## 阅读文本

________________

Python处理文档

txt文件

读取

python 复制代码

# 方法1：read() 一次性读取整个文件
def read_txt_basic(filepath) -> str:
    with open(filepath, 'r', encoding='utf-8') as file:
        content = file.read()
    return content


# 方法2：readlines() 按行读取
def read_txt_line(filepath) -> list[str]:
    with open(filepath, 'r', encoding='utf-8') as file:
        content = file.readlines()
    return content

# 方法3：逐行读取（适合大文件），使用迭代器方法
def read_txt_line_by_line(filepath):
    with open(filepath, 'r', encoding='utf-8') as file:
        for line in file:
            noblank = line.replace('\n', '').replace('\t','').strip()
            if noblank != '':
                yield noblank

# 方法4：使用exception做好保证
def read_txt_file_exception(filepath)->str:
    try:
        with open(filepath, 'r', encoding='utf-8') as file:
            return file.read()

________________

## 待办事项
[A] 根据阅读文本，判断下列三项说法是否成立，每项回答“是”或“否”，并原样引用文本中起决定作用的字句。(i) 方法2用readlines()按行读取文件。(ii) 方法1适合读取大文件。(iii) 方法3只产出去除空白后不为空的行。
[B] 请继续写这篇讲Python读取txt文件的阅读文本，从它停下的地方接着往下写。
以下资料取自另一个来源。

________________

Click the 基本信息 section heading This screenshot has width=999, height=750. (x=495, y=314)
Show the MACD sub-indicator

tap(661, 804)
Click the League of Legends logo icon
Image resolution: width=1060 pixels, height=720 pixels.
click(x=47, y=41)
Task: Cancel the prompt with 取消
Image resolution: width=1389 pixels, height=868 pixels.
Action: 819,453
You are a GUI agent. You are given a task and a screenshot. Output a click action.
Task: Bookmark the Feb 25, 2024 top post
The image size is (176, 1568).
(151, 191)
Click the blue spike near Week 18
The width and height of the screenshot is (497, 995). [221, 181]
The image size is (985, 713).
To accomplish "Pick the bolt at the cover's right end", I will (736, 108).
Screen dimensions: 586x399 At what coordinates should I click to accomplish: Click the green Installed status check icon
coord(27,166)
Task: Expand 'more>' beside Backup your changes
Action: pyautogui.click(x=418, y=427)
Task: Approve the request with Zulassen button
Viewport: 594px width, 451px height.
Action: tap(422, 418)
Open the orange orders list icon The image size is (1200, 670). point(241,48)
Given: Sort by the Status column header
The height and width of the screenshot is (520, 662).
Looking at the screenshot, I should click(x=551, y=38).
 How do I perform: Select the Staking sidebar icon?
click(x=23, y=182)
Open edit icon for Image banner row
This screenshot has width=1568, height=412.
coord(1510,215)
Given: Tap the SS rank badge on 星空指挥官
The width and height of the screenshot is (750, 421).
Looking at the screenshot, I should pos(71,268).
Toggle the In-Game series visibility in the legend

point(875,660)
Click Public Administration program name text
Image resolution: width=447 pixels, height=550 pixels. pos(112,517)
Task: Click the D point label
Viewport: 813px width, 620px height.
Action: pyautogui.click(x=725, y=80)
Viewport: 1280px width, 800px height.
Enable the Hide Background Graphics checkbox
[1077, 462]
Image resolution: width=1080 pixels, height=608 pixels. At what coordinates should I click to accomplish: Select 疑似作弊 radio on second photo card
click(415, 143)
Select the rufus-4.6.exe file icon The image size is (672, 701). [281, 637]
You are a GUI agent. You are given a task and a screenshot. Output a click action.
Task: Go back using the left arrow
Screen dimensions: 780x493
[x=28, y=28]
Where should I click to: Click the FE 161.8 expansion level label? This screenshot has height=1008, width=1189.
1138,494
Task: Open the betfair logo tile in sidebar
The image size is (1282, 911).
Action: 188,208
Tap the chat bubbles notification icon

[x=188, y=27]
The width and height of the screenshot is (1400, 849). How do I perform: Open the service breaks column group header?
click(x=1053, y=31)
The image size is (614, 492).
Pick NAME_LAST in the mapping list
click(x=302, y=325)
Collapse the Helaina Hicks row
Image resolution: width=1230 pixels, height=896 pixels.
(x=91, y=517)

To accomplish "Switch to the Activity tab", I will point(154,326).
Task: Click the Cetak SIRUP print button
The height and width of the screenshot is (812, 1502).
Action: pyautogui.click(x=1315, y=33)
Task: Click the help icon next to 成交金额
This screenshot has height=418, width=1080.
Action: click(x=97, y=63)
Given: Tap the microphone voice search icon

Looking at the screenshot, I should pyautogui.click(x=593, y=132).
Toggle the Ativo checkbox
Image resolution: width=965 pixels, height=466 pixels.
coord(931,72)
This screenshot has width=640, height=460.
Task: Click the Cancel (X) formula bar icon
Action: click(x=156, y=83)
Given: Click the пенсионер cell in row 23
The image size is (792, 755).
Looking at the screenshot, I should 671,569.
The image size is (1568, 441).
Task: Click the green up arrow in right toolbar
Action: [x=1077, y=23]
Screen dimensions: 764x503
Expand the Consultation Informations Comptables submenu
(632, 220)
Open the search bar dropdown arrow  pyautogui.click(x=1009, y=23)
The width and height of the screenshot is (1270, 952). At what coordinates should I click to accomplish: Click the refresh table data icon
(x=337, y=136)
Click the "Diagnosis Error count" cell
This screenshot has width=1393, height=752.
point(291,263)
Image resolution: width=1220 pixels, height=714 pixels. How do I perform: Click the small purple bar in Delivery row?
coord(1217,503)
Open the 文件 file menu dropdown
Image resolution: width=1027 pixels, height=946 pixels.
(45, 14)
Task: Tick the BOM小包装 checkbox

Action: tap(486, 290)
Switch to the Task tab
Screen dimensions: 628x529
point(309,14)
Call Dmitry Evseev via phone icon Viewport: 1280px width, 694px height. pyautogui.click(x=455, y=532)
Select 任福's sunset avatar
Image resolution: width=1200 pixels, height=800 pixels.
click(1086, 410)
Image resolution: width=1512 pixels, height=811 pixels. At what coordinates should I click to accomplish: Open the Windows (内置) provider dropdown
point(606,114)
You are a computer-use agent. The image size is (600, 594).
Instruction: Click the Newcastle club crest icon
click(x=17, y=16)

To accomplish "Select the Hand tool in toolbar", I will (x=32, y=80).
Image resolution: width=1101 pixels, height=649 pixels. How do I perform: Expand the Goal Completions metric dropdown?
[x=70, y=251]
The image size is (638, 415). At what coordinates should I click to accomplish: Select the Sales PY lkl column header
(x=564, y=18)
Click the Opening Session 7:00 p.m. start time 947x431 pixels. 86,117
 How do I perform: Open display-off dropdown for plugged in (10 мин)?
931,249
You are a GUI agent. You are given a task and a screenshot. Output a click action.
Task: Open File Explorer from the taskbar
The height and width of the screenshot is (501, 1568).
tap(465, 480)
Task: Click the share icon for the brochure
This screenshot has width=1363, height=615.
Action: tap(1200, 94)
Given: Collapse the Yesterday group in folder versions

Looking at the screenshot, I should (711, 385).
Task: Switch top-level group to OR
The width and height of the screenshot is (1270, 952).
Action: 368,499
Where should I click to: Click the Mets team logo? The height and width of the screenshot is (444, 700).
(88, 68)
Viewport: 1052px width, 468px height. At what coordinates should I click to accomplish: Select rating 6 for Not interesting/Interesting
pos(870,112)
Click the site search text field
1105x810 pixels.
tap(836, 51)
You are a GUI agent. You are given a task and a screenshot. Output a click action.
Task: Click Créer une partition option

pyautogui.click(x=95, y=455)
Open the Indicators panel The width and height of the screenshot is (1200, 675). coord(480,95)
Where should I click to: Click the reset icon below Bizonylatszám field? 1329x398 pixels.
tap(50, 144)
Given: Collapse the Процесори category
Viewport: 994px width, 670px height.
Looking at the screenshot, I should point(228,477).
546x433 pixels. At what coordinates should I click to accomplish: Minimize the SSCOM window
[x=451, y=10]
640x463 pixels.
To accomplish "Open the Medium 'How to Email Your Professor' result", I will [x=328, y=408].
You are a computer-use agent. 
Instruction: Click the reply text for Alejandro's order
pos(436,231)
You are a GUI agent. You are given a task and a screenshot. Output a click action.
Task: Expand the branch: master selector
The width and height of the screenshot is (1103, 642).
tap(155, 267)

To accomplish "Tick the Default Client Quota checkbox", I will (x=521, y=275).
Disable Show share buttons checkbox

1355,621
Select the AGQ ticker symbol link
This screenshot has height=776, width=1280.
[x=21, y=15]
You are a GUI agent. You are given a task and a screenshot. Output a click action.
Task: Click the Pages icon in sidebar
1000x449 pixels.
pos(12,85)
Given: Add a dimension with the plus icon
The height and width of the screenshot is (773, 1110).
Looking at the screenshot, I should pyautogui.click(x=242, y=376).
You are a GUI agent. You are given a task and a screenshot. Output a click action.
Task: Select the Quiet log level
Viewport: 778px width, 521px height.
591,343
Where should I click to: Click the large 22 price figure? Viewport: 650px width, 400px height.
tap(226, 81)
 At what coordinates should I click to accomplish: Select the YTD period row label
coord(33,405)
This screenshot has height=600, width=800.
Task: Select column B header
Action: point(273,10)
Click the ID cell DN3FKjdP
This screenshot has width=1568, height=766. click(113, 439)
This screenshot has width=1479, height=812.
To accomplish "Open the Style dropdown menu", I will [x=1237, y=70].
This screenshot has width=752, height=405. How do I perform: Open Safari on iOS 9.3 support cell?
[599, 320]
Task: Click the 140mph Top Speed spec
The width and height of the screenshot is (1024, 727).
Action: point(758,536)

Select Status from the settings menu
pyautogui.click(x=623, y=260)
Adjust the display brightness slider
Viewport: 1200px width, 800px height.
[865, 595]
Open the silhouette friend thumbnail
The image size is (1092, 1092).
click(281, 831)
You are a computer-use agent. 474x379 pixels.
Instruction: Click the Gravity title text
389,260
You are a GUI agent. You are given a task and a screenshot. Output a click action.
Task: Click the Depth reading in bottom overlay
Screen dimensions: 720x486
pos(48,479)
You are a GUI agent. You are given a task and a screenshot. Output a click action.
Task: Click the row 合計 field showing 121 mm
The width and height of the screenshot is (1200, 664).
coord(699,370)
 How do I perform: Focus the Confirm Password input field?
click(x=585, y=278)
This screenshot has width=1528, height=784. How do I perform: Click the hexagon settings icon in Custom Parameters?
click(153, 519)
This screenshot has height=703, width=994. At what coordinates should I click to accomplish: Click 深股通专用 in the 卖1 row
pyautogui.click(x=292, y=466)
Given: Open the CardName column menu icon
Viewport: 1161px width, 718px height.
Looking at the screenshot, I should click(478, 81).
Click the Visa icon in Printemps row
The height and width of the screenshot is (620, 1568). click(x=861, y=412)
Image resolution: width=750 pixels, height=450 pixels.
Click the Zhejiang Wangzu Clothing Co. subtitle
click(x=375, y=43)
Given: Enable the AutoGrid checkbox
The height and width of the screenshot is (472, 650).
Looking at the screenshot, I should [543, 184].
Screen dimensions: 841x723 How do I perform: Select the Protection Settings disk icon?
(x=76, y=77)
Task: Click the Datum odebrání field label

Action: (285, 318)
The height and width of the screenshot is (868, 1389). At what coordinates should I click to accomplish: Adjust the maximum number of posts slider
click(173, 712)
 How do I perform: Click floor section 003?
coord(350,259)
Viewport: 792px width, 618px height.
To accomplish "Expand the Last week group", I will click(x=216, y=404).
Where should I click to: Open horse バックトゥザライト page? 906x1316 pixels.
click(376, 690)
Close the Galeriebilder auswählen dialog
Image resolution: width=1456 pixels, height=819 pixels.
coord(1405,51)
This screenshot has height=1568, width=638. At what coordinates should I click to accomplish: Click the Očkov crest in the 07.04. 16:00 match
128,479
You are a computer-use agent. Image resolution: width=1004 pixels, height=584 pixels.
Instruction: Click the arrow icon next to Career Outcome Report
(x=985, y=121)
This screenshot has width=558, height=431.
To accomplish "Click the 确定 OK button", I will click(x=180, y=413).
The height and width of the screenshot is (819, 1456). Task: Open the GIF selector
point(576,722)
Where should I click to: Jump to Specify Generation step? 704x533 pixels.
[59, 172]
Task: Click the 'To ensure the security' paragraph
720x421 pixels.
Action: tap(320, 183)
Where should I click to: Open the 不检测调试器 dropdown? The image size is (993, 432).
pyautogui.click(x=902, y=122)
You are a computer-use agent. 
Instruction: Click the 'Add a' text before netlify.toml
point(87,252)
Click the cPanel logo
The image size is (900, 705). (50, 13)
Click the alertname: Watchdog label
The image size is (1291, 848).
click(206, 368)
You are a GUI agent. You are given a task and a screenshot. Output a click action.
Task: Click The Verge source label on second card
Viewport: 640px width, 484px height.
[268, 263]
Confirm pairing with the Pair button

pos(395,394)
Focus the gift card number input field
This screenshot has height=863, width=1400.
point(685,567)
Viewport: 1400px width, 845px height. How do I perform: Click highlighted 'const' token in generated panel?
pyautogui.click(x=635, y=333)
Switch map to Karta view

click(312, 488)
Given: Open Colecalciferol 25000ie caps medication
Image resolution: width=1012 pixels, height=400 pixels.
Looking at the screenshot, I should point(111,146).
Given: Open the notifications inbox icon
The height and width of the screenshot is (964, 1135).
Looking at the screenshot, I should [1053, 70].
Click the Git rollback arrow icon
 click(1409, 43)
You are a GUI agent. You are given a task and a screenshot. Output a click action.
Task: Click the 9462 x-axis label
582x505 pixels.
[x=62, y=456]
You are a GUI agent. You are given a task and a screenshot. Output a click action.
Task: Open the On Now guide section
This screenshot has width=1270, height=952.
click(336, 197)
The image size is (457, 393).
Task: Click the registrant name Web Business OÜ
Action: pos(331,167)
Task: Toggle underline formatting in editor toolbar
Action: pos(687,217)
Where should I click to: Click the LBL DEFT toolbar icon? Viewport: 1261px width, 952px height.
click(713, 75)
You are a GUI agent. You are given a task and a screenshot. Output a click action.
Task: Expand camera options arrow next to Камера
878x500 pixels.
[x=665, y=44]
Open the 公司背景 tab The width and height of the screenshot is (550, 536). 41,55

________________

## 答案汇总
[A]
(i) 是：“方法2：readlines() 按行读取”
(ii) 否：“方法3：逐行读取（适合大文件）”
(iii) 是：“if noblank != '':”

[B]
    except FileNotFoundError:
        print(f'文件{filepath}不存在')
        return ''
    except UnicodeDecodeError:
        with open(filepath, 'r', encoding='gbk',errors='ignore') as file:
            return file.read()

# 高级：自动检测编码
import chardet
def read_txt_encoding_detection(filepath)->str:
    with open(filepath, 'rb') as file:
        raw_data = file.read()
        encoding = chardet.detect(raw_data)['encoding']

    with open(filepath, 'r', encoding=encoding) as file:
        return file.read()

写入

python 复制代码

# 方法1：write() 写入
def write_txt_basic(content, filepath):
    with open(filepath, 'w', encoding='utf-8') as file:
        file.write(content)


# 方法2：writelines() 写入多行
def write_txt_lines(lines, filepath):
    with open(filepath, 'w', encoding='utf-8') as file:
        # 确保每行都有换行符
        new_lines = [line + '\n' if not line.endswith('\n') else line for line in lines]
        file.writelines(new_lines)


# 多行读入，使用迭代器
def read_txt_lines(filepath):
    with open(filepath, 'r', encoding='utf-8') as file:
        # 避开文件名输出
        print(file.readline())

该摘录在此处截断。